望涯走后,叶春站在原地还没醒过神来,好像不知不觉就上了她的‘贼船’,她没有收起板子,可自己却找不到下船的理由,心里隐隐不悦,然而左思右想,也没想明白为何不悦。

傍晚时,她的小书童带着一副墨宝找上门了。

“这是我家大人相赠,大人说,共勉。” 唯安对叶春的观感并不好,于是留下这句话就跑走了。

叶春展开画轴,上头赫然写着:涧水必行。

一旁盖着大理寺张少卿的私章。

于是,那点不悦,也就烟消云散了。

……

早春的燕子正在田地里团筑巢的泥巴,再衔回自己找到的风水宝地,等巢筑完,就可以安置它的蛋了。要不了多久,某户人家的门前就会聚上一滩鸟粪,进出门能听见上头清脆的鸟叫声,有些人会在此之前把巢打掉,有些则会在巢下铺上一层干草。

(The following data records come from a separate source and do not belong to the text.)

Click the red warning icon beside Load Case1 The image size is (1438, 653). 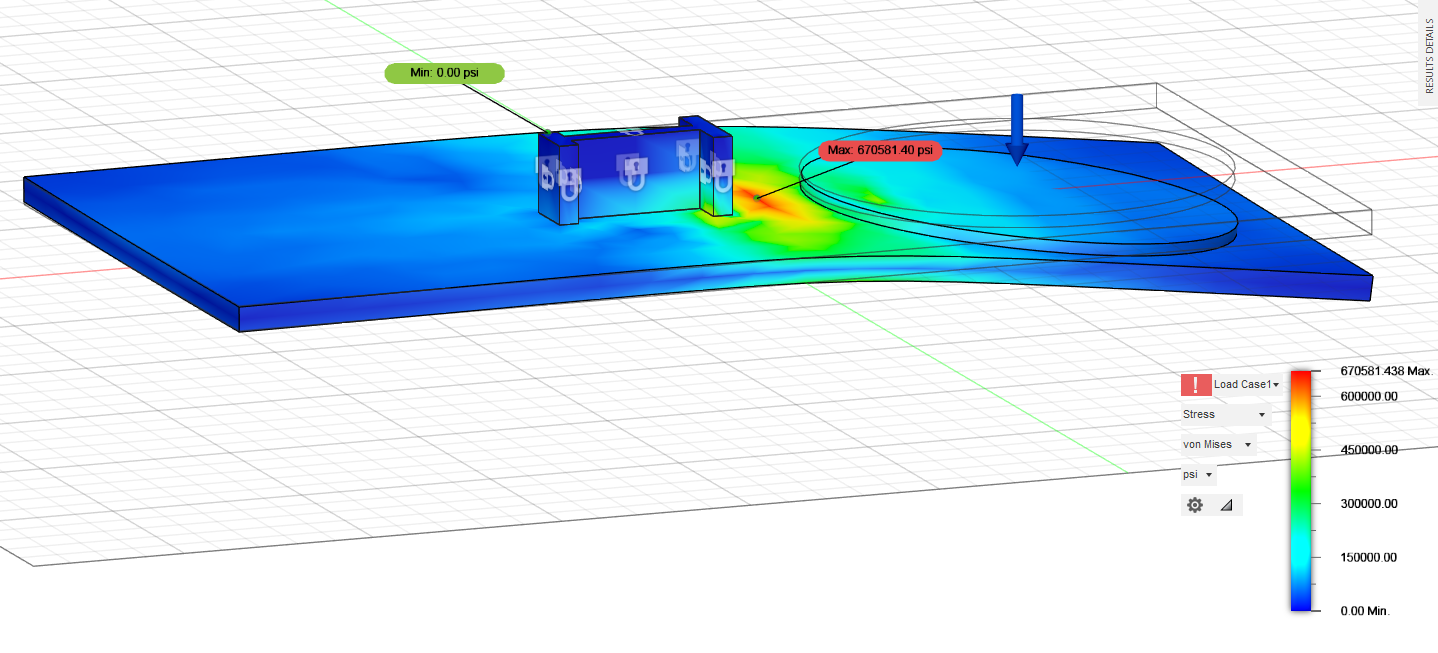click(x=1195, y=383)

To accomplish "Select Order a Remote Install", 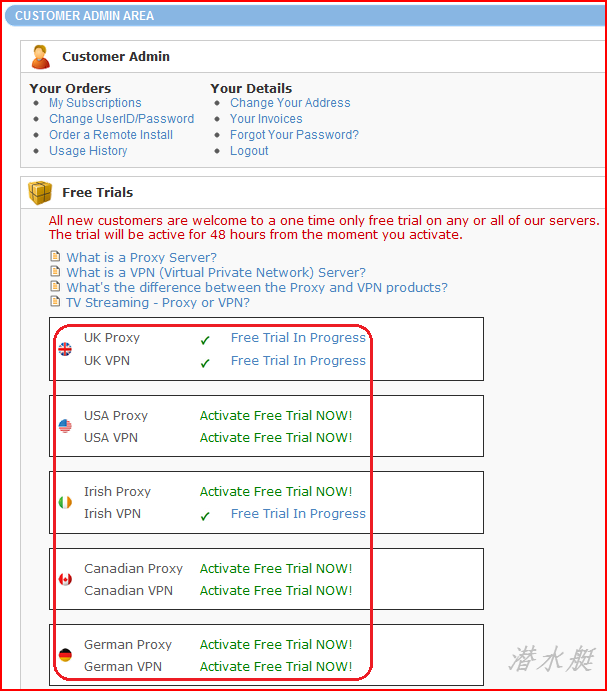I will coord(111,135).
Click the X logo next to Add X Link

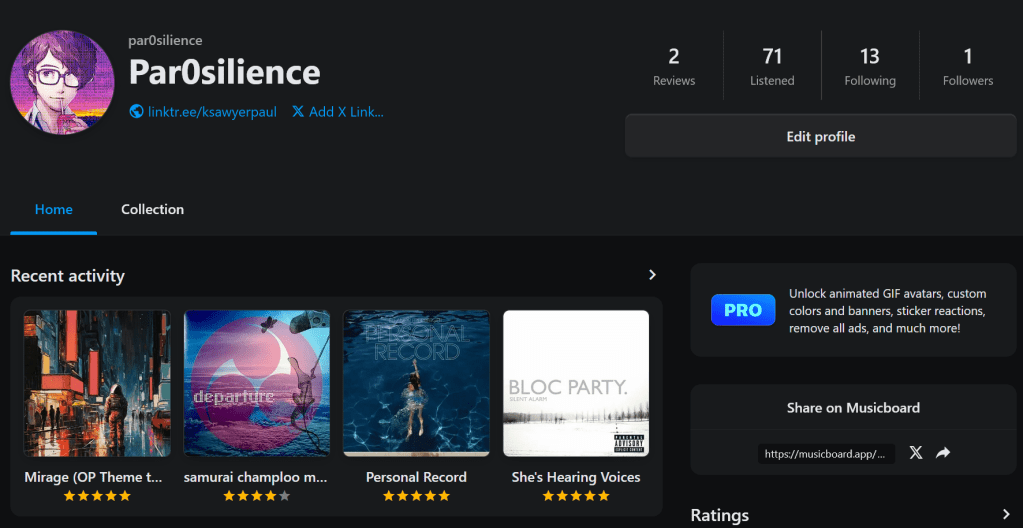298,112
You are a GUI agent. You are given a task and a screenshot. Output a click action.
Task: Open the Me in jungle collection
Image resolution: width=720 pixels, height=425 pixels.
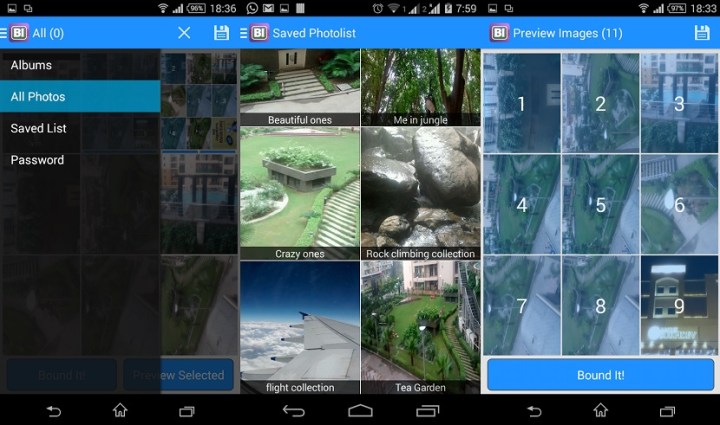[420, 87]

“有小鸟!” 唯安惊呼,她跟谭八已经盯了鸟巢很长一段时间,今早例行查看时,恰好看见小鸟落下鸟生的第一泡鸟粪。

与此同时,到府衙与人‘厮杀’的魏冰回来了。

叶春正要去见他,走到一半,转到主簿廨去喊来望涯,两人一道去拜见。

魏冰还没来得及喝上一口茶水,手底下的两位罗汉就已经赶到,叶春问:“如何了?”

“来得好,省得再去找你们。” 魏冰想继续说,然而抬眼看见望涯,这才几日不见,她的脸已经快同锅底一样黑了,笑起来露出一排月色的牙齿。魏冰不由得多看几眼,最终还是匆匆饮下茶水,缓了半晌才说:“得…加赋税。”

望涯同叶春对视一眼,问:“加多少?”

魏冰用食指沾了盏底的水,在桌上一笔一划开始算账:“摊到旭间县头上的有两艘四百料的船,需松木四百根,合钱六百贯,至于差役,三丁抽一,或每丁纳免役钱两贯,秋粮每亩加二合、盐丁钱每丁加五百文,渔课每船加征六十文。”

话音落下,鸦雀无声。

就是叶春想要掏出这笔银子都算困难,何况百姓。

半晌后,望涯问:“统共有几艘船,大船几艘,小船几艘?”

“统共是二十四艘,一千料的九艘,四百的十艘,余下五艘哨船。威县那头担了哨船,另有六艘一千料的,原本还得划一艘哨船到咱们账上…” 是魏冰搁下老脸几方纠缠才将这艘哨船划给威县,余下两艘四百料的还是按旧例折算,可就算这样,对于旭间县来说仍然是一把悬在脑袋上的屠刀。

叶春一拍大腿:“拖!”

“前些年没有这支船队,不也过得好好的吗,有威县在前,咱们这两艘四百料的大抵也没有很要紧,就算要紧,征用巡检司的也未尝不可。” 叶春对此十分在行,一拖十,十拖百,百日过后谁还记得这回事,就算账簿上记着,他人也懒得追究了。

魏冰没有反对,两人一齐看向望涯。

幸好,望涯点头:“叶县尉绝顶聪明。”

叶春笑着捋了捋他的络腮胡,正要询问具体该怎么‘拖’时,就听望涯继续道:“但这是不得已的退路,然而我们还没到那个地步。” 在她看来,这两艘船一定得造,倘若一直拖着,旭间县海域的防线就没有保障,往来的商船也就更不会在此停泊,商船不来,钱又该从何而来?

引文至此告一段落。